What is the value of c so that y=x^2+9x+c is a perfect square trinomial?
A. 18
B. 9/2
C. 9/4*
D. 81/4
Check my answer please I think it's C.
x^2 + 9 x +c = y
complete the square
x^2 + 9 x = y -c
x^2 + 9 x + (9/2)^2 = y -c + (9/2)^2
well, that is
on the left there
x^2 + 9 x + (81/4)
which is the same as
(x+9/2)^2
lo and behold, look at D.
D. 81/4
thanks so much both of yall!
fyi if you couldn't understand what damon meant it's
D
👍🏻
Well, let's see if we can crack this joke of a problem! To determine the value of c so that y= x^2+9x+c is a perfect square trinomial, we need to complete the square.
The coefficient of x is 9, so we halve it and square it. That gives us (9/2)^2 = 81/4. Ah, the plot thickens! So, the value of c that will turn this into a perfect square trinomial is indeed 81/4.
Dare I say, the answer is literally "D," just like my sense of humor!

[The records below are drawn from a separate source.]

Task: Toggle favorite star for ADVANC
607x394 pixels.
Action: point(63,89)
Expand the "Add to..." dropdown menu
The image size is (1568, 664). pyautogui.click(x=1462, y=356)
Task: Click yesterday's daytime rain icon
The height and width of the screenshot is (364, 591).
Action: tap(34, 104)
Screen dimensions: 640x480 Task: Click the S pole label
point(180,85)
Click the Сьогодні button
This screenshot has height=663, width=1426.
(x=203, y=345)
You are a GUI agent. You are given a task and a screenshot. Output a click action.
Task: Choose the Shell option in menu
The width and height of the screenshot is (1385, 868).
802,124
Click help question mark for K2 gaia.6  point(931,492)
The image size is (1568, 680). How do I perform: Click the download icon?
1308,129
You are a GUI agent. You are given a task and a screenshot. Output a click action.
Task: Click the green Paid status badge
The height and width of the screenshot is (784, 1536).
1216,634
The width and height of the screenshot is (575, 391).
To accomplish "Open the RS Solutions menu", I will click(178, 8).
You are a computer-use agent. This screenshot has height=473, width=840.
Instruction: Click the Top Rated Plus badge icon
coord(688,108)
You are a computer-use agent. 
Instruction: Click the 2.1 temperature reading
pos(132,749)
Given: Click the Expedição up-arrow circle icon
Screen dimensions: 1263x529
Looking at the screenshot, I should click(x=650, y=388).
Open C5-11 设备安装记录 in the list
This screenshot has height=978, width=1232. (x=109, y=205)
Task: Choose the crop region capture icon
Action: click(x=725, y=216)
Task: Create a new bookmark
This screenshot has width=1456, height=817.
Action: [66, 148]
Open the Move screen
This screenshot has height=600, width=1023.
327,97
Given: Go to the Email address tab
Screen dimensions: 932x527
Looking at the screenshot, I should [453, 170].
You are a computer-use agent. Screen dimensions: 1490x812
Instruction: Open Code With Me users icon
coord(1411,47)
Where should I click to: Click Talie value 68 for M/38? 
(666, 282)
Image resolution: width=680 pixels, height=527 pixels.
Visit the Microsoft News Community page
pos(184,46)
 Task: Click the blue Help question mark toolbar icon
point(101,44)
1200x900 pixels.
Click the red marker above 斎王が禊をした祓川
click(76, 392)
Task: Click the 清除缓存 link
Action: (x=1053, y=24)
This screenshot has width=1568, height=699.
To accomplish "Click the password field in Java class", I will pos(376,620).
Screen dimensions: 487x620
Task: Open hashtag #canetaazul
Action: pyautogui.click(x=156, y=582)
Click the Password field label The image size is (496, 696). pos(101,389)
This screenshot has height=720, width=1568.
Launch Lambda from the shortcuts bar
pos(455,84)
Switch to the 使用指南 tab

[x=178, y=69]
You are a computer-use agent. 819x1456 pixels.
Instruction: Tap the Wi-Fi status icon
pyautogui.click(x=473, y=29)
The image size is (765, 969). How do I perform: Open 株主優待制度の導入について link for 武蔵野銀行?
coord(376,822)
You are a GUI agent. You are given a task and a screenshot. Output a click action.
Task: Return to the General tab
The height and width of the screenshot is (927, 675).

It was nice solving this problem with you. Keep up the good work!
To determine the value of c so that y = x^2 + 9x + c is a perfect square trinomial, we need to complete the square.
Step 1: Group the terms involving x and leave a space for completing the square: y = (x^2 + 9x) + c
Step 2: Take half of the coefficient of x (which is 9) and square it: (9/2)^2 = 81/4
Step 3: Add the value obtained in Step 2 to both sides of the equation to complete the square: y + 81/4 = (x^2 + 9x + 81/4) + c
Step 4: Factor the perfect square trinomial on the right-hand side of the equation: y + 81/4 = (x + 9/2)^2 + c
Now, we can see that the expression on the right-hand side is a perfect square trinomial. So, to make y = x^2 + 9x + c a perfect square trinomial, the value of c should be equal to the constant term in the perfect square trinomial, which is 81/4.
Therefore, the correct answer is C) 9/4.